New Mexico’s current legislative redistricting maps had high ratings from the Princeton University Gerrymandering Project.
The state senate map received an overall “A” grade and an “A” for partisan fairness; however, it got a “C”s for both competitiveness and geographic features. The state house map received an overall “B” grade with an “A” in partisan fairness, a “C” in competitiveness and an “F” in geographical features.
The “F” was due to the districts not being compact and having more county splits than is typical, which is the same assessment for the state senate map.
The partisan fairness grade is weighted heavier than the other two in the overall grade because it “is the most robust in detecting gerrymandering harms, so our final grade is heavily influenced by the partisan fairness grade with the other categories making grade adjustments,” according to the Project’s website. “Specifically, we start with partisan fairness grade as our base final report card grade. If geographic features is an ‘F’, we downgrade the final grade by one letter. We acknowledge that this is only one possible grading scheme that we have developed using the expertise at the Electoral Innovation Lab and have provided the individual grades and scores.”
The federal Voting Rights Act’s second clause states that “No voting qualification or prerequisite to voting, or standard, practice, or procedure shall be imposed or applied by any State or political subdivision to deny or abridge the right of any citizen of the United States to vote on account of race or color.” It was enacted as a means to enforce the 15th Amendment, which gave Black men the right to vote in 1870. Women gained the right to vote in 1920.
U.S. Supreme Court Chief Justice John Roberts—who was appointed to the Court in 2003 under President George W. Bush—issued the ruling which was approved on a 5-to-4 margin.
The Brennan Center for Justice at New York University Law School released an analysis of the ruling on June 9 entitled “A Rare Win for Voting Rights at the Supreme Court” which details what the ruling means for voters and for the Voting Rights Act. Redistricting expert Michael Li wrote the analysis.
“The decision is an important, if qualified, win for voting rights advocates.

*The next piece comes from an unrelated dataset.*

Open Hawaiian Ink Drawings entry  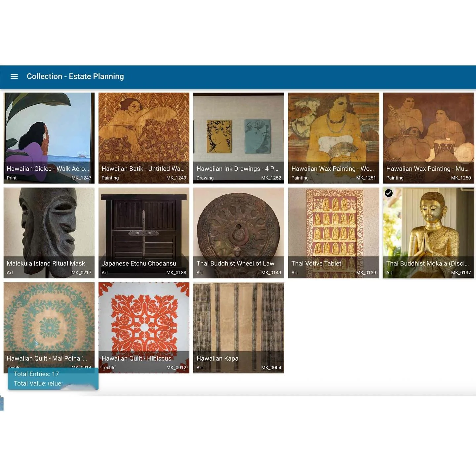coord(239,138)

If the high court had done what Alabama and conservative groups had asked — and what the dissenting justices wanted — it would have radically rewritten or even eliminated one of the few remaining protections of the Voting Rights Act,” the analysis states. “At the heart of the case, Allen v. Milligan, was the question of whether the congressional map adopted by lawmakers illegally diluted Black political power when it divided communities in Alabama’s mostly rural and heavily impoverished Black Belt region among five different districts.”